Ancient Aboriginal Trade of Stone Axe and Spear Heads
Ancient Aboriginal Trade of Stone Axe and Spear Heads Ethnographic evidence from Australia shows us that the Aboriginal tribes were interconnected with another by a complex network of exchange systems from one side of the…
13 May 21 · 10 mins read
Ancient Aboriginal Trade of Stone Axe and Spear Heads
Ethnographic evidence from Australia shows us that the Aboriginal tribes were interconnected with another by a complex network of exchange systems from one side of the continent to the other. Stone tools, such as axe heads and spearpoints, were particularly popular items to be traded, valued for hunting and butchering animals; cutting, carving, and crafting wood into weapons; and as symbols of prestige.
These tools were generally made from volcanic and metamorphic rock, which are hard and tough. Initially mined as large flakes or cores of stones, they would then be hammered into a useable shape, with one edge sharpened through grinding. As a final step before use, they would also be polished.
While stone of one sort or another can be found frequently all over Australia, only certain deposits were exploited due to their particularly high quality. Ownership of these mines rested with the traditional custodians of the land, who would then trade the stone for items with neighbouring tribes and further afield. The higher the quality, the larger the mining operation and the greater the distance over which the product was traded, sometimes hundreds of kilometres from its source.
This article explores the trade trade of three produced from three especially valued sources: Mount William in south-east Australia, the Kimberley in north Western Australia, and Mount Isa in north-west Queensland. It is intended as practical knowledge for a number of Odyssey Traveller small group tours in Australia, part of a continuing series of pieces on Aboriginal culture, trade, art, and settlement. An appreciation of Indigenous activity is recognised as an important facet of learning in our tours for mature and senior travellers, a part of our commitment to understanding and sharing our knowledge of the history, culture, and landscapes of Australia. Much of the information used for this article is drawn from Dale Kerwin’s Aboriginal Dreaming Paths and Trading Routes, as well as journal and web articles linked to throughout the article.

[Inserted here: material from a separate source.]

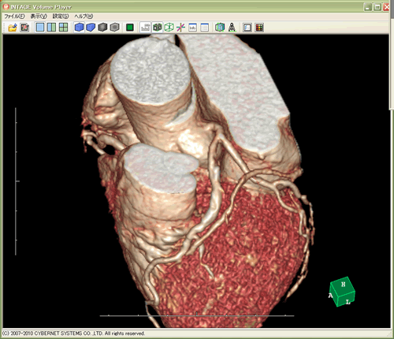Click the image capture icon beside open folder

point(24,28)
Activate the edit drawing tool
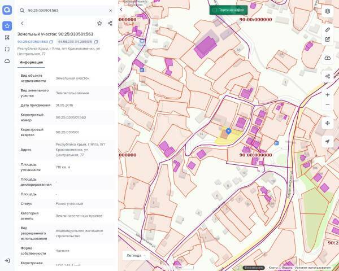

South-East Australian Stone Axes Heads
Sometime in the last 1,500 years, as woodlands expanded over much of south-east Australia, the local Aboriginal people began to use ground-edged stone axe heads. Attached to a wooden handle, the axes were an essential part of toolkits used for a variety of tasks, including to cut off sheets of bark for huts or canoes, shape wood into shields, clubs or spears, butcher large animals, cut hollows in trees to catch possums, and split open trunks to get honey, grubs, or insect eggs.
Their importance stemmed not just from their utilitarian use, however. As valuable items, they also conferred prestige upon their owners, and served important social functions. Widely traded, they worked to extend the range of social relationships well beyond the local group, while also reinforcing kinship links and birthplace and ceremonial obligations.
The axe heads were made from hard stone, roughly shaped, and then ground against another stone to make a cutting edge. The best stone had to be hard, fine grained, and tough, suitable for grinding and able to withstand repeated hard blows without losing its edge or shattering. This occurred in relatively few places, extracted from specific quarry locations (McBryde 1978).
In Victoria there are at least ten quarries used within the six Cambrian greenstone belts. However, still, stone from only a few were preferred. These were intensively worked, the axe heads then traded over long distances.
Mount William Quarry
The Mount William quarry site is one of the largest and most intensively worked in south-east Australia. It is the only place in Australia where greenstone is found. A superior stone for the manufacture of axe heads, it was highly prized and extensively traded.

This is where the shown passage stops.